Treatment options for panic attacks and anxiety disorders:



Medicine: Benzodiazepines such as Xanax or Valium and antidepressants such as Prozac or Zoloft

Therapy: Traditional talk therapy, hypnosis

Relaxation, spiritual healing, Yoga: These therapies teach clients techniques to calm the mind and body

Overall programme that combines methods of training, visualization, physical and relaxation
As treatment options, we believe that medication definitely has its Place. " It's always good to look professional for the accurate diagnosis before starting any treatment plan. This applies in particular to which most experts say that some disorders, such as manic-depression, treated best with transposition of the medication. When the body chemistry is stabilized, other treatments praise or replacing medication and ensure long-term success.

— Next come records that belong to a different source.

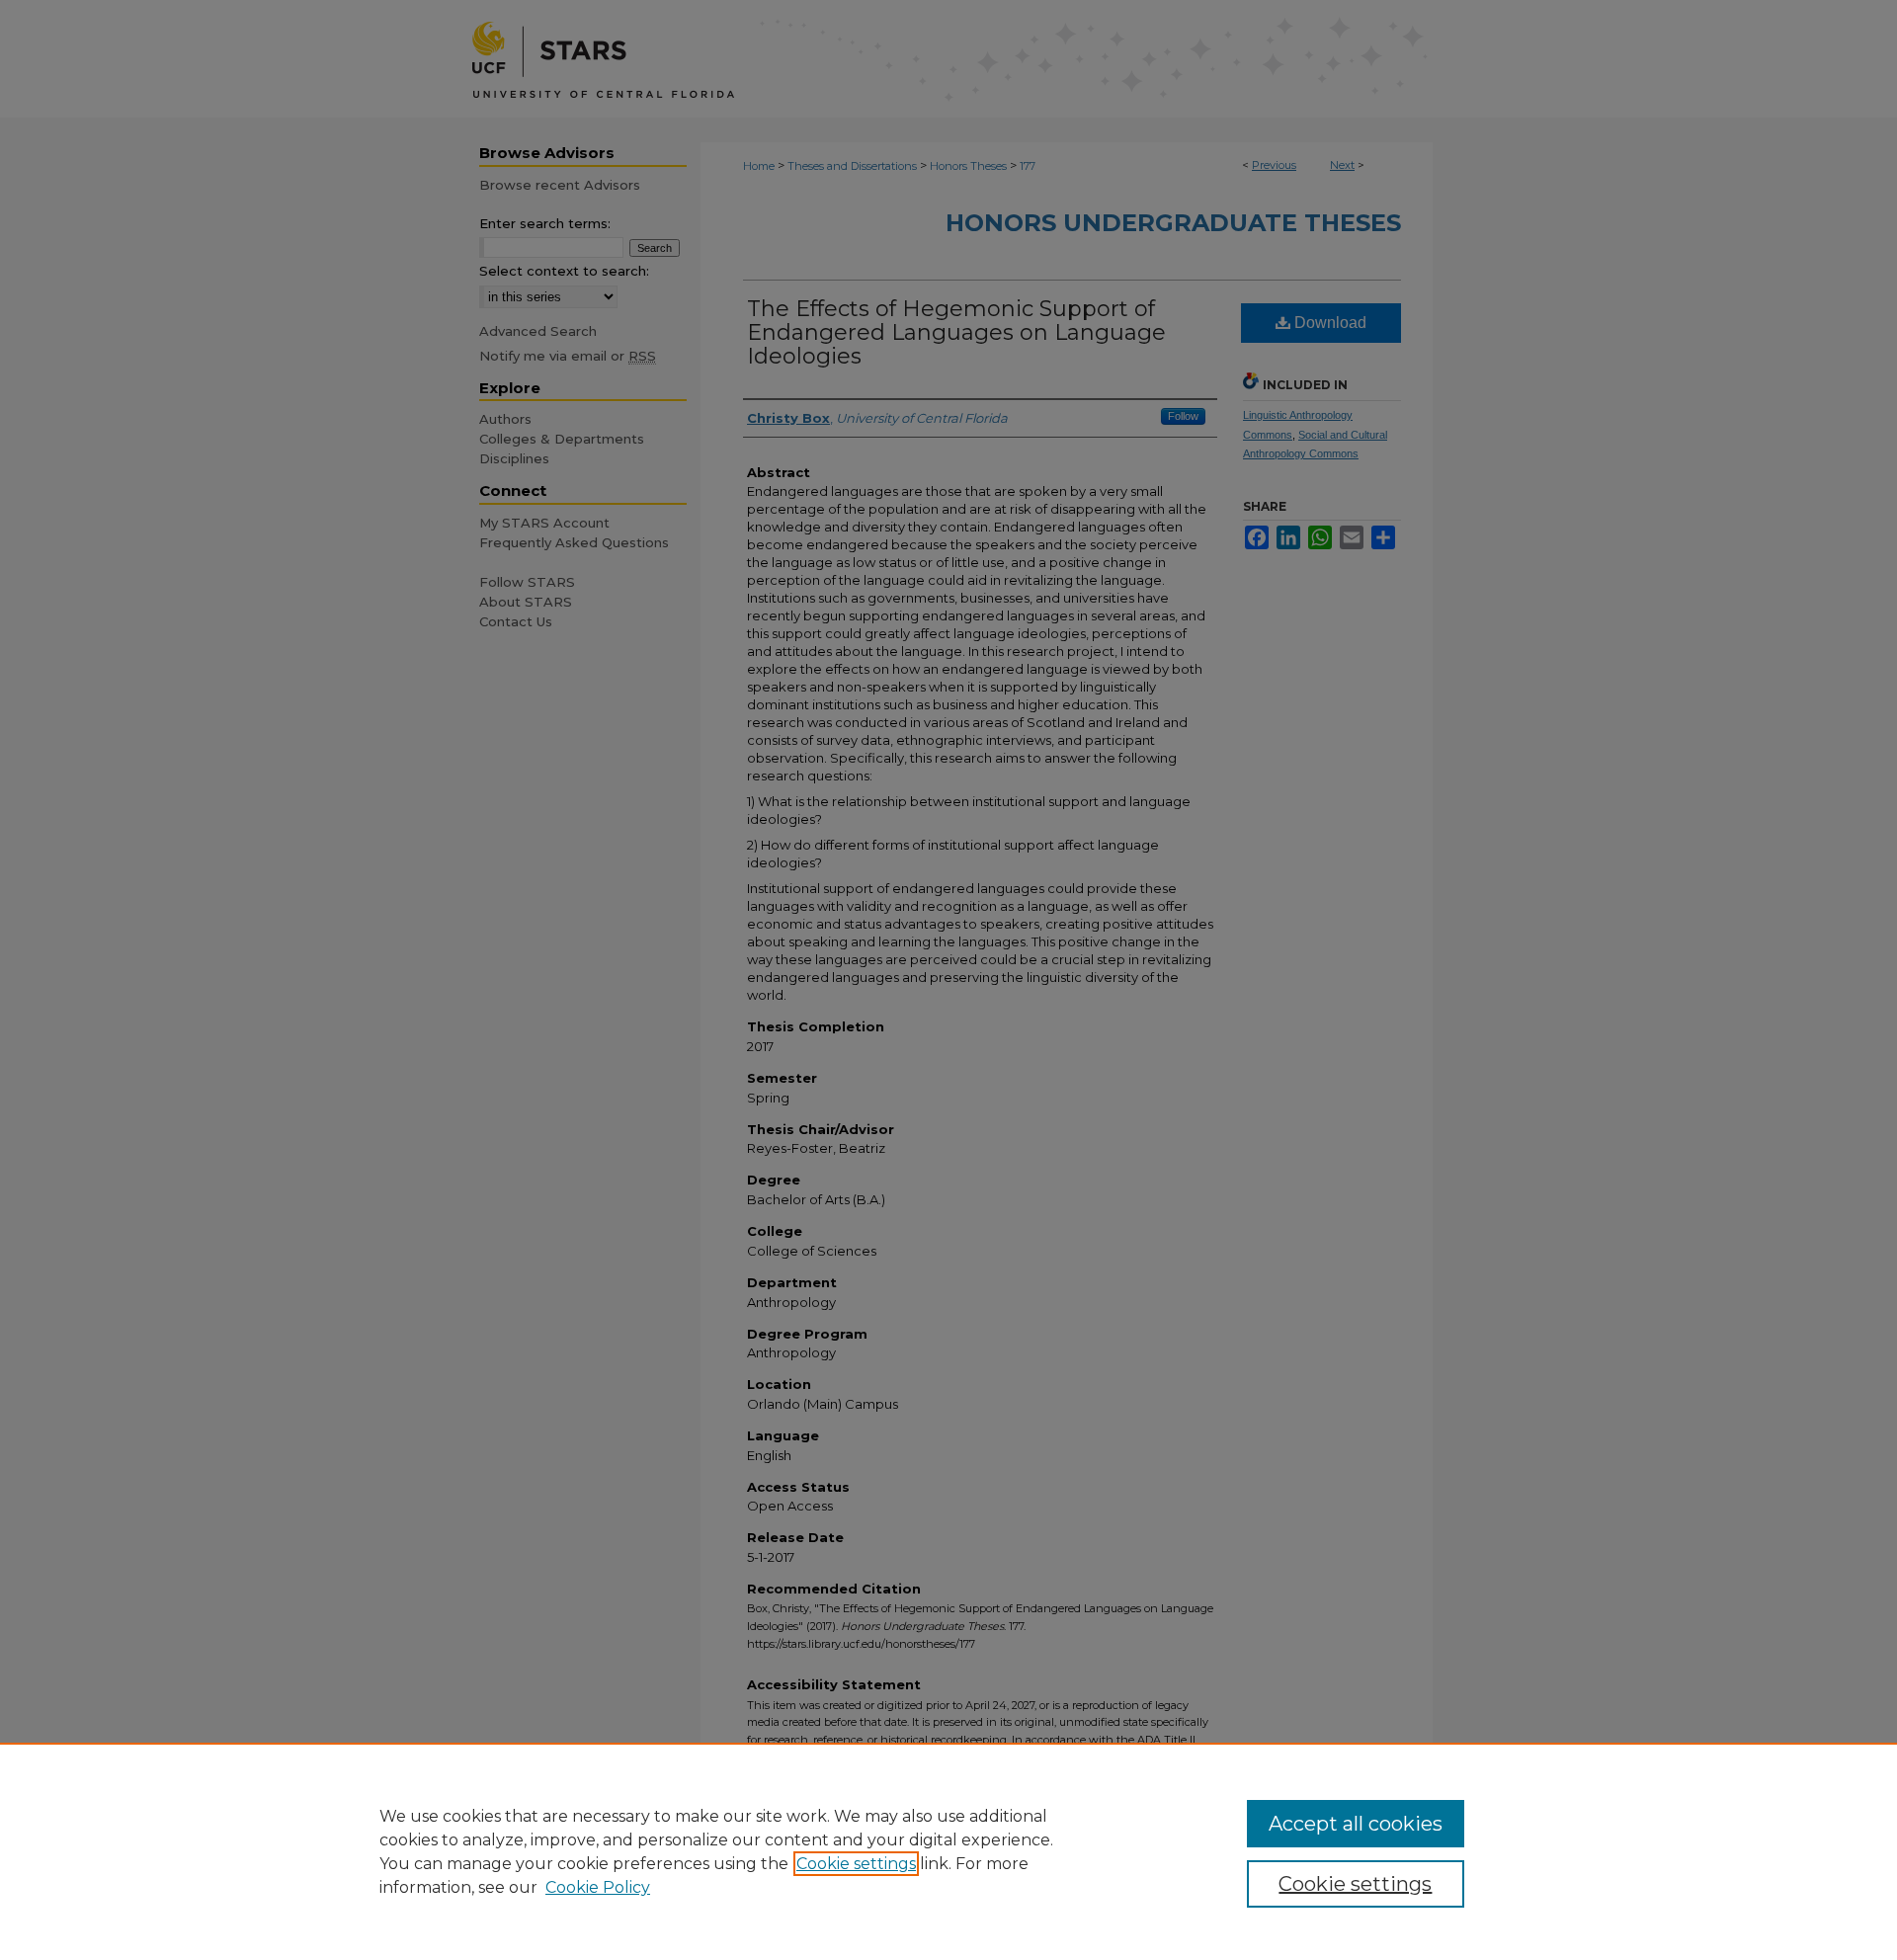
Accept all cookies (1356, 1824)
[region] (948, 1851)
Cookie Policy (597, 1887)
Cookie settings (856, 1863)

For the most part, however, unnecessary medication. Non-medical therapies, such as relaxation, biofeedback, talk therapy, and holistic programs can provide a good, holistic solution. We are particularly impressed with the panic away holistic programs that stand above other products on the market. The reason for this is twofold. Panic away is considered first, panic attacks and general anxiety within an application. Second, it takes a holistic approach to healing the whole person-mind, body and spirit. This multi-faceted treatment set out in simple steps which are efficient and easy to remember.








Kate Walker has a holistic Life Coach certification, and has over ten years of research and writing about health and wellness. She focuses on health topics such as managing weight, anxiety and holistic or homeopathic remedies. She has also been featured on the cover of industry journals and is an Expert author Ezine.

Kate has examined a number of e-books on the market dealing with anxiety and have found many of them are missing key ingredients. She is looking for a book that takes a holistic, or "all" means healing or treating anxiety disorders-including body-soul and spirit. After the many products available, Kate chose panic away the most comprehensive and informative product that she has found.